The study addresses the gap in scalable fabrication of large-area, flexible lasing textiles by introducing a gravity-assisted rotatory drawing method that mass-produces smooth polymer WGM microfibers. By tuning solution viscosity (via SDS) and gain media (dye type and concentration), fiber diameter and lasing characteristics are controlled, enabling robust WGM operation with high Q and low thresholds. Weaving multicolor microfibers into programmable patterns and controlling pumping positions realize full-color lasing with a wide color gamut surpassing standard sRGB, demonstrating suitability for flexible laser displays. Post-fabrication crosslinking ensures environmental resilience (waterproofing) without compromising lasing, crucial for wearable applications. The inkjet-printed TiO₂ NP approach provides a simple, scalable route to encode textiles with spatially programmable lasing/fluorescence responses, enabling practical anticounterfeiting labels readable under laser excitation. Collectively, the findings validate that polymer microfibers can unify function as both flexible substrates and high-quality WGM cavities for advanced wearable photonics.

Conclusion

A facile, scalable method to mass-produce flexible, multicolor WGM lasing microfibers was demonstrated. By regulating dye composition and solution viscosity, high-Q lasing with low thresholds was achieved, and microfibers were woven into full-color textiles exhibiting a color gamut about 79.1% larger than standard RGB. Posttreatment with glutaraldehyde produced waterproof fibers with stable lasing even after prolonged water exposure and mechanical bending. Inkjet printing of TiO₂ nanoparticles enabled programmable suppression of lasing for binary encoding, providing an effective anticounterfeiting label.

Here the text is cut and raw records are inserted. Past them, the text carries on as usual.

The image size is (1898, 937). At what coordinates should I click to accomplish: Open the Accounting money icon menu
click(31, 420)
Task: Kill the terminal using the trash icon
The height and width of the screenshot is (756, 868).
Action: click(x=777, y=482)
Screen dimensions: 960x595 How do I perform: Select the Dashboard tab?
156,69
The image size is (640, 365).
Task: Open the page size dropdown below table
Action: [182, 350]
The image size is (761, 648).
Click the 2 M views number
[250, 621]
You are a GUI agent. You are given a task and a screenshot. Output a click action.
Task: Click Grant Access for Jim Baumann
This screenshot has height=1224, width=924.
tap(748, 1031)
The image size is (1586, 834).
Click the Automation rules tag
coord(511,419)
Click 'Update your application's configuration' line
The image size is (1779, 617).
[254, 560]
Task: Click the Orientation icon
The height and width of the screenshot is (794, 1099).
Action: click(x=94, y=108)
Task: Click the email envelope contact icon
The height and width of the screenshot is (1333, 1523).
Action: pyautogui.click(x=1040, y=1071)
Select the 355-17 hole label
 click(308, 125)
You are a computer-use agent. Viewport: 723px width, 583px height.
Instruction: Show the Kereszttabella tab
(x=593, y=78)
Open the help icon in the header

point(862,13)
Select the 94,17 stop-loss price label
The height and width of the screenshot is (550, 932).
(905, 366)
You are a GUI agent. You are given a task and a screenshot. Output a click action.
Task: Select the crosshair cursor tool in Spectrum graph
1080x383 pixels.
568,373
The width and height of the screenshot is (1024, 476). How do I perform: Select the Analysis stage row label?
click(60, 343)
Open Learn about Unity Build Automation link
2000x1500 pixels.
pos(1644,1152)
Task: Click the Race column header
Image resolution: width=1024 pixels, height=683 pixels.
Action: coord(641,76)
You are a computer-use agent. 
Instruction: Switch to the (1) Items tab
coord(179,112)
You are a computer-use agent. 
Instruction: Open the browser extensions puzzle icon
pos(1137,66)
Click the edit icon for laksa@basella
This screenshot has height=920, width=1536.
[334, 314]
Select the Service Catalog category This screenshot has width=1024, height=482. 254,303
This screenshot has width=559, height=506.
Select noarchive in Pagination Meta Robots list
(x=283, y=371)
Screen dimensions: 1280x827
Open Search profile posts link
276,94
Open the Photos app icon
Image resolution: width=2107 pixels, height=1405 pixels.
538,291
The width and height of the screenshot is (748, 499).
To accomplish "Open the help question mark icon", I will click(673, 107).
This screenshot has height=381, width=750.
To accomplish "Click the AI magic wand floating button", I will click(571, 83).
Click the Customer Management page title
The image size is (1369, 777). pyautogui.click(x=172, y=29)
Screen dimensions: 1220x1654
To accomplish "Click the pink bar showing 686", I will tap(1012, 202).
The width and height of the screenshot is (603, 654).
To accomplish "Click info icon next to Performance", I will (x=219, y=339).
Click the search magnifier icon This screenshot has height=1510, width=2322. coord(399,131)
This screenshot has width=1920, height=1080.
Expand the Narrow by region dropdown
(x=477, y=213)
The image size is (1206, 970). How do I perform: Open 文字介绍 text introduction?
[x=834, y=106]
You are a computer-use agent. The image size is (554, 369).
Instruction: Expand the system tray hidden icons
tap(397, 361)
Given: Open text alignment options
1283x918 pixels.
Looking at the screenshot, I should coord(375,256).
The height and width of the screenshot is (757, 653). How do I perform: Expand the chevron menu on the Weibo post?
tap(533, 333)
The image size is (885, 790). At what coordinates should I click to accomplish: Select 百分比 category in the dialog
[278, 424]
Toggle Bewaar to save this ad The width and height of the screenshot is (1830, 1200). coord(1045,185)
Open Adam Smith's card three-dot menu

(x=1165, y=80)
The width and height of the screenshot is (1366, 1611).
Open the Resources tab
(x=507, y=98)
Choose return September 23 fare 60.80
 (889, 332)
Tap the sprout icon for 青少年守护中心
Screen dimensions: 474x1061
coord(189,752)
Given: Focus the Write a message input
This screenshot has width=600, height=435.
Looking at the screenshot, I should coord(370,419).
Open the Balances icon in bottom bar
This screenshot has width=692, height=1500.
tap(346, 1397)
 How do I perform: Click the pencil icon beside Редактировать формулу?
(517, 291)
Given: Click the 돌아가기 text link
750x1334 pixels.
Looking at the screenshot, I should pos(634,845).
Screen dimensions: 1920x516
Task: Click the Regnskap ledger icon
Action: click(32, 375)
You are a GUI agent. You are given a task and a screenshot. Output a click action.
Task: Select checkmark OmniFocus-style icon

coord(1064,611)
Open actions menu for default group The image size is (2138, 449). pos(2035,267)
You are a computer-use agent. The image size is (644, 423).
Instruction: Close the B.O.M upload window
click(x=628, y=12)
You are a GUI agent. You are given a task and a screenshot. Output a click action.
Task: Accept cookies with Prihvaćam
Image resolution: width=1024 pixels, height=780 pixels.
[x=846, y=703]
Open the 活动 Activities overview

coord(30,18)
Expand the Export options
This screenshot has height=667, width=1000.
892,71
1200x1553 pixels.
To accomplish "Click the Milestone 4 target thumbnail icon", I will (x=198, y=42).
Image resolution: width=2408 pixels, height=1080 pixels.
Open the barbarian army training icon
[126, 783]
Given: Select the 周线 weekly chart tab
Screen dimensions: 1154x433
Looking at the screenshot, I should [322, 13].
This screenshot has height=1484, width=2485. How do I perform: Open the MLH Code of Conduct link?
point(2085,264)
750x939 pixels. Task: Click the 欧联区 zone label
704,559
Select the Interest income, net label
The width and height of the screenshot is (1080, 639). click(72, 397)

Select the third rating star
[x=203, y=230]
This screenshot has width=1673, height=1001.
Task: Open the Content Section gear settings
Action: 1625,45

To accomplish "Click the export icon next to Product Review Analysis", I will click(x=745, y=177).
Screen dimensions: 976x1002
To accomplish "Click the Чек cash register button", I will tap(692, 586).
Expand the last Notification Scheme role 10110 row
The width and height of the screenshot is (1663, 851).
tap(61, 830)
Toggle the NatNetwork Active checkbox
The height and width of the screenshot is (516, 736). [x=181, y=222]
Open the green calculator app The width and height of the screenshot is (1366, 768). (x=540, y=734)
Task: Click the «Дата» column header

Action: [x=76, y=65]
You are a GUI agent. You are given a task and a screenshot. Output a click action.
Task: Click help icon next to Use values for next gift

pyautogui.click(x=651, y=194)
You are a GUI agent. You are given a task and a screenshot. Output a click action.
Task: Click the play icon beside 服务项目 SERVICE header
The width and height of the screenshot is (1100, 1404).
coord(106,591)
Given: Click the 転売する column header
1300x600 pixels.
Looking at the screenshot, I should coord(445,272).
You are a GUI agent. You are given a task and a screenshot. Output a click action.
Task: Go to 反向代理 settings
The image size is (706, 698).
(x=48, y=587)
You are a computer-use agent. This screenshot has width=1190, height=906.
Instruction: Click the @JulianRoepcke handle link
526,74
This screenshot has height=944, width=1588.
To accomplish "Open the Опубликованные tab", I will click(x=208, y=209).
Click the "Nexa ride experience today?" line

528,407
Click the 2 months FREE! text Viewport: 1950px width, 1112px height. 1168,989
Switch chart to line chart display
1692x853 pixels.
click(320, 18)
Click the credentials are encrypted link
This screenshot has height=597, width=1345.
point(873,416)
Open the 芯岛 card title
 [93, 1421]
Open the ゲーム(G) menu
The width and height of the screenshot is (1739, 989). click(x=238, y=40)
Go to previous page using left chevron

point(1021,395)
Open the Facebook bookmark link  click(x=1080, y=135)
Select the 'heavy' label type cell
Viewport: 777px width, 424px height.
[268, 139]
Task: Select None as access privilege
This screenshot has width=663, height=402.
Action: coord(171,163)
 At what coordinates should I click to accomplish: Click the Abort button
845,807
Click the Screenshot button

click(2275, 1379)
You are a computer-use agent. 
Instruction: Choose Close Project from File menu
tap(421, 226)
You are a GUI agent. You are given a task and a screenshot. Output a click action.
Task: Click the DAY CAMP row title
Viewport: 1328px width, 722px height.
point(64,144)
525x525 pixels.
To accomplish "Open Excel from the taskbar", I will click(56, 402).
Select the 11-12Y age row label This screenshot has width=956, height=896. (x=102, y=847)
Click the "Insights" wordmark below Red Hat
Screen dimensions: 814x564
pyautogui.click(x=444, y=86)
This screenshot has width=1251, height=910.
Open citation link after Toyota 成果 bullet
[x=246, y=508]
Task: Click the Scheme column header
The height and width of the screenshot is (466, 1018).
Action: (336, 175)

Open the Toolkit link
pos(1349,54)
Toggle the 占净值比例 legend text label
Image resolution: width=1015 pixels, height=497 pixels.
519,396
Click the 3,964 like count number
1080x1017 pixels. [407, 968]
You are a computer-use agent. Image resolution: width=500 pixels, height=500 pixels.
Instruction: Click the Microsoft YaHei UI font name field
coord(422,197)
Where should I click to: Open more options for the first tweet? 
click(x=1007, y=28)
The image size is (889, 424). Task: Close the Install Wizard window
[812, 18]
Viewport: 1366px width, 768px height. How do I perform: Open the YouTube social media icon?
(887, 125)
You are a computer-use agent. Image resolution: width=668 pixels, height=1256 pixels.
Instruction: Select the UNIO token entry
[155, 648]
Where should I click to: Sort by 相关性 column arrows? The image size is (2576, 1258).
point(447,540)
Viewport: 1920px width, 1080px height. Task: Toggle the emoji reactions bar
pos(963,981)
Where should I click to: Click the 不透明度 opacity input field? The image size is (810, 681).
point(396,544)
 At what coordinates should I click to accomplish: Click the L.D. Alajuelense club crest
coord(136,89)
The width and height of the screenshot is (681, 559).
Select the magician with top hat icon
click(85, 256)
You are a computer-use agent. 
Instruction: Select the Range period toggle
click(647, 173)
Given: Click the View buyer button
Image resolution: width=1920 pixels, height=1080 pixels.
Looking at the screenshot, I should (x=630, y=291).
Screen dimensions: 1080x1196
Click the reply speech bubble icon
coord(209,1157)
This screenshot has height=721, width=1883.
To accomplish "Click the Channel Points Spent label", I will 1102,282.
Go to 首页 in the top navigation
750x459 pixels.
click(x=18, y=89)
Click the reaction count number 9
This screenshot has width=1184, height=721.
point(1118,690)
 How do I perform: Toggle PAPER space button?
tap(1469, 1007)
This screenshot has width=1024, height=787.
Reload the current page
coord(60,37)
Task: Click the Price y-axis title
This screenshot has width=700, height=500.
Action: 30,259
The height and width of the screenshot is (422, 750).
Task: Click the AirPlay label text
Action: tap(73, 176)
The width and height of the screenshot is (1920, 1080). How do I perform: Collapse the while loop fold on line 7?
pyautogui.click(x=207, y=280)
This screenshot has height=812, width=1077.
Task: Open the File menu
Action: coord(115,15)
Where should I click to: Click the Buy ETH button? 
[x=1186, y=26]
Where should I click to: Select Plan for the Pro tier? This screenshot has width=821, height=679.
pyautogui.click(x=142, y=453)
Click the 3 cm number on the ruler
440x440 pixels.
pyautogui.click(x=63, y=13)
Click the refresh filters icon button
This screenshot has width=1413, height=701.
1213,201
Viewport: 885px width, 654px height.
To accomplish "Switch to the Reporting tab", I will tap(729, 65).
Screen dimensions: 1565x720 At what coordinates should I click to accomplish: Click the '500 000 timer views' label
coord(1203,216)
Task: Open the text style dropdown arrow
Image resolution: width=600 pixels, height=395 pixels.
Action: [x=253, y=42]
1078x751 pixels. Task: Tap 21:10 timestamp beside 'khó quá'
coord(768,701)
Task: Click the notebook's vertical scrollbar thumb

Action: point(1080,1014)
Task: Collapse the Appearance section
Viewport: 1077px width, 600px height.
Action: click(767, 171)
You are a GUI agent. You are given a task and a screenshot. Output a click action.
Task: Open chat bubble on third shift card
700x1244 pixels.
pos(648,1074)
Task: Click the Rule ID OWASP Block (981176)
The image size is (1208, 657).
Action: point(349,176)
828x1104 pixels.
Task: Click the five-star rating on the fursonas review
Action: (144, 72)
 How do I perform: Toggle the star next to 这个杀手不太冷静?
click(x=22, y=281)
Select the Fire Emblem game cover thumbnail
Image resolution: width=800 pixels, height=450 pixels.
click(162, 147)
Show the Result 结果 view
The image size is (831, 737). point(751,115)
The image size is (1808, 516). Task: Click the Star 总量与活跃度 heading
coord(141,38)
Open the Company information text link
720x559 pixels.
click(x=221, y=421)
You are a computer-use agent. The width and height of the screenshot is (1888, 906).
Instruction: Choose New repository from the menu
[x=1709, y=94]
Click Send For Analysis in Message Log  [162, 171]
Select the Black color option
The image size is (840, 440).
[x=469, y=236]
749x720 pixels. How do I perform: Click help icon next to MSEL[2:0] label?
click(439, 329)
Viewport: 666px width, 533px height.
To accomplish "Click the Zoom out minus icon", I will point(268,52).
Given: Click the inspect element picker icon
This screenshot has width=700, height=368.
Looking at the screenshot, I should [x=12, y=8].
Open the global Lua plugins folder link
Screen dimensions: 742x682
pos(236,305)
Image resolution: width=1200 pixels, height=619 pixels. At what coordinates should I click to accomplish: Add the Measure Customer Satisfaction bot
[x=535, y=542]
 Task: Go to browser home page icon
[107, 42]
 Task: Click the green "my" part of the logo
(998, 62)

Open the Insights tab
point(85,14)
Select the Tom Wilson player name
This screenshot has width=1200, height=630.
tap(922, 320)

This work unifies fabrication and application of lasing textiles and provides a pathway toward novel wearable lasing devices.

Limitations
  • Material sensitivity to water necessitated posttreatment; untreated PVA microfibers are water-soluble and unsuitable for wet environments.
  • Fiber formation without adequate SDS (low viscosity) yields filaments too thin to support lasing, indicating a limited processing window for viscosity.
  • RhB-doped microfibers exhibited higher lasing thresholds due to weaker UV absorption, suggesting dye-dependent performance variations.
  • Bending introduces a slight increase in lasing threshold, indicating some sensitivity to mechanical deformation.
  • Demonstrations used UV pumping (343 nm), which may limit practical deployment without suitable excitation sources.